[JAKARTA] Indonesia’s central bank on Friday announced new regulations on payment systems to try to consolidate existing rules, with new requirements on share ownership and capital that could impact firms providing payment services and infrastructure.
Filianingsih Hendarta, the head of Bank Indonesia’s payment systems department, said the new regulation, which takes effect on July 1, reflects advancements in payments and technology and aims to mitigate potential risks in the financial system.
Non-bank payment services will now need to have at least 15 per cent Indonesian owners, while at least 51 per cent of shares with voting rights must be owned by Indonesians, individuals or entities.
Non-bank payment infrastructure companies must be at least 80 per cent Indonesian-owned, it said.
It was not immediately clear how the shareholding and capital requirements will affect Indonesia’s growing number of application-based payment system firms, which include Gopay, OVO, and DANA.
OVO, according to company documents, is around 40 per cent owned by Indonesian e-commerce site Tokopedia.

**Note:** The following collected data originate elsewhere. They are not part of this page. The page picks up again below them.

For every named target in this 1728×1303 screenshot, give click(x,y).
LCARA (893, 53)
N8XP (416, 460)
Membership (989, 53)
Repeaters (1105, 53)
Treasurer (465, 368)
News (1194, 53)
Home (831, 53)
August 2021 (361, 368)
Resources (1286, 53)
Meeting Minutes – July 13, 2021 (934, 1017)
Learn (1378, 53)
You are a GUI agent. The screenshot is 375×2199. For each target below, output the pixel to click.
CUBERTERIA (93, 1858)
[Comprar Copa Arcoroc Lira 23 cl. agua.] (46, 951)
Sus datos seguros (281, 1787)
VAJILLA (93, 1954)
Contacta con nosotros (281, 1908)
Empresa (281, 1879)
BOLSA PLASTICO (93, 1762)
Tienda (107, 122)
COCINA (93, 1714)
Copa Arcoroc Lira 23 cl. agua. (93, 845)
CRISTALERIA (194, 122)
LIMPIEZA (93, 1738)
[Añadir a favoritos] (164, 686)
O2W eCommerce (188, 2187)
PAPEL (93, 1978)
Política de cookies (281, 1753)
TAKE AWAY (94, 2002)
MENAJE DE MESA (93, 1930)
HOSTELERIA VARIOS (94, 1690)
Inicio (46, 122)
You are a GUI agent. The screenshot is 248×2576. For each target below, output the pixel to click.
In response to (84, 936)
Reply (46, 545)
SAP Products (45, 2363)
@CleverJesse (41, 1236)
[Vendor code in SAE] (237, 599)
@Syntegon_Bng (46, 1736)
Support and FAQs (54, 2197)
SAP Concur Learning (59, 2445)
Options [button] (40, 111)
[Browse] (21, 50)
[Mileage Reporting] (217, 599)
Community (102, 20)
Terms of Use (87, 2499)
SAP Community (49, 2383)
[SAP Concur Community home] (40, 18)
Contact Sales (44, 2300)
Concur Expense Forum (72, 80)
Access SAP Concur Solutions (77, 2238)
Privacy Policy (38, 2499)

The site is in advanced talks with Gojek to merge, sources with knowledge of the matter have told Reuters.
Gojek’s wallet GoPay and OVO welcomed the regulation.
OVO President Director Karaniya Dharmasaputra said the regulator’s new approach would promote good governance, protect consumers and was “important for an adaptive and innovative financial technology ecosystem”.
GoPay managing director Budi Gandasoebrata said the company would support the central bank’s implementation, while co-founder and CEO of DANA, Vincent Iswara, told Reuters DANA had always complied with the rules and would continue to do so.
The central bank is set to hold consultations with payment service companies starting this week, Mr Filianingsih said.